As the move got closer the question became “what do we do with furrball number 3” and she went by “Furrball #3” for the next seven or so years until her heartworm and thyroid caught up with her. She knew a sucker when she saw one as well.

At least you guys are getting pets. I feed and house (sort of)* a slightly scruffy little stray. There’s no way I’d want him in the house, he’s got fleas and I react badly to cat fleas. In any case he’s far from tame, I doubt very much that he’d let me get near enough to pick him up. After a couple of year’s worth of tuna and kibble you’d think he’d be friendlier.
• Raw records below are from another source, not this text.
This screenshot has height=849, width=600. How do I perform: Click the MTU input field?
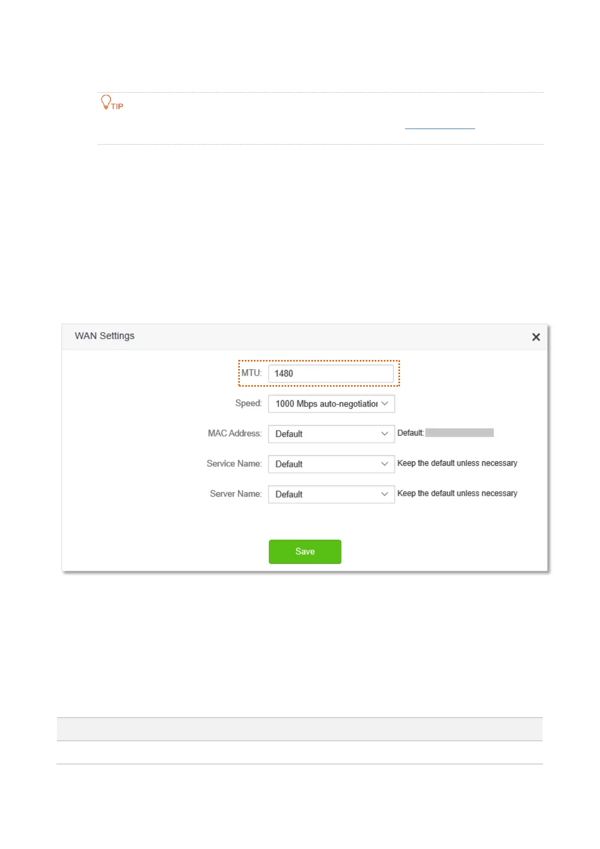pyautogui.click(x=331, y=374)
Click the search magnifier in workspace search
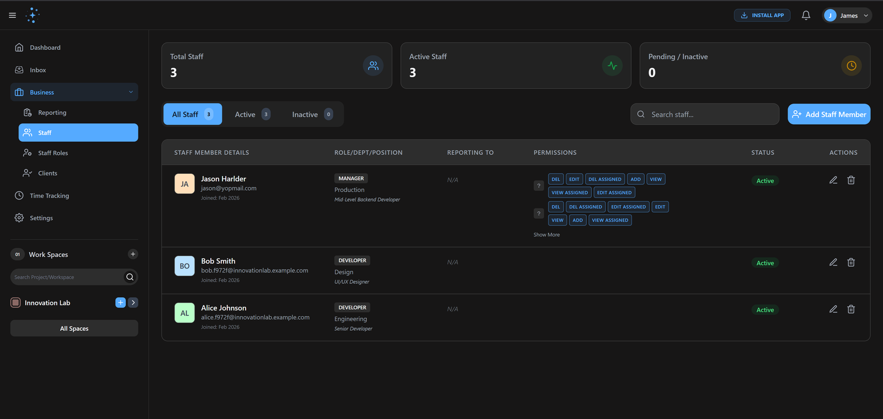This screenshot has width=883, height=419. tap(130, 277)
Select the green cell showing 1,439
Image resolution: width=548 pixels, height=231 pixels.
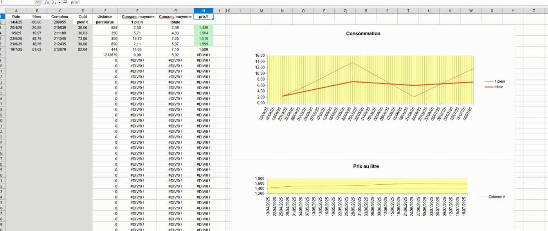pos(204,28)
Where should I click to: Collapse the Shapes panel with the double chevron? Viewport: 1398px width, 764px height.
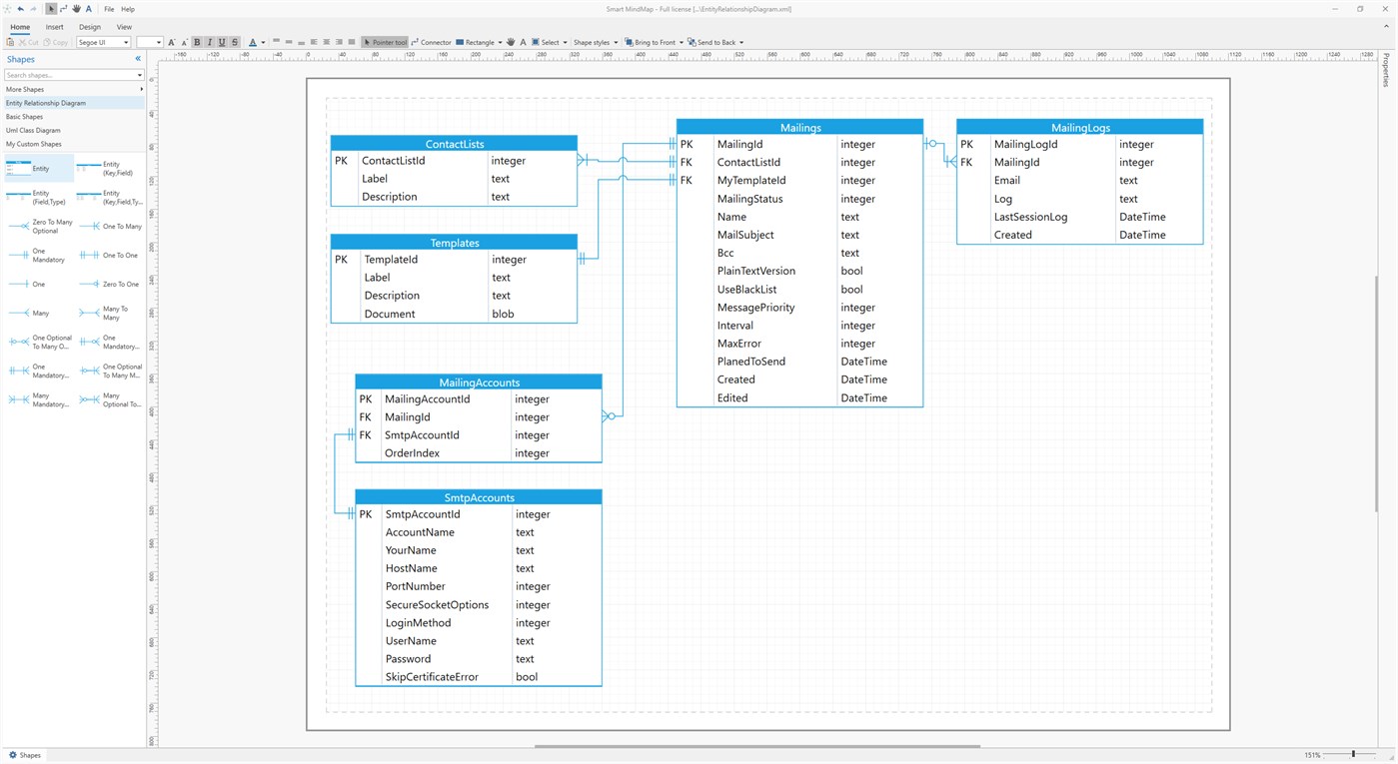tap(138, 59)
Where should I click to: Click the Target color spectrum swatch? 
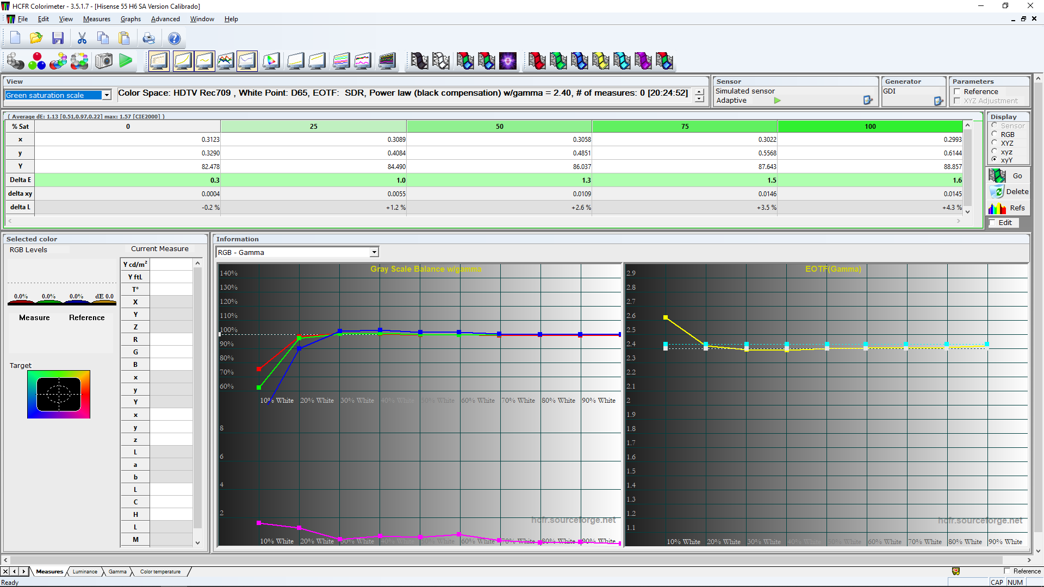tap(59, 395)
Maybe he resents the netting I put over the pond to stop him catching the fish?

  • Scruffy sleeps in the garage, either on the car bonnet or on an old dufflecoat in the corner or when it’s cold in a sucker supplied cat sized box.

This one so needs to be LOLcatted! A perfect caption for the picture! :slight_smile:

One of our cats had a litter and we managed to find homes for all but one calico female. I kept insisting that we were not going to keep her, and as a sign of my determination I refused to call her anything but “The Kitten”.

Kitten was around for several years, served as seeing-eye cat for one of our cats that went blind, and she was the only bull-dyke cat I’ve ever known…she used to try to mount not only her mother, but her uncle (they were a pair of three-legged kittens we took to keep them from being sent to a shelter where the odds were than they would be put to sleep rather than being put up for adoption. She choked to death on something while I was at work, and my wife wasn’t able to get her to the vet on time. :frowning:

I’m freakin’ jealous, conurepete. You have a cherry-head and two (C? T?)AG’s!

Hitler Whippytail

OK, that made my day.

The cherry-head is a mitred conure . His name was George and he was the worst possible first parrot. He died of cancer. I miss him. I have a CAG and three TAGs, all of whom have been through a few homes. The CAG Zahzoo terrorized his owner and the dogs, the Tag twins were birdy-sat and decided they wanted to live here forever and ever, and Steve the TAG was a bitey eating-disorder bird. The african greys are way loveable, and all 4 together are less trouble than George.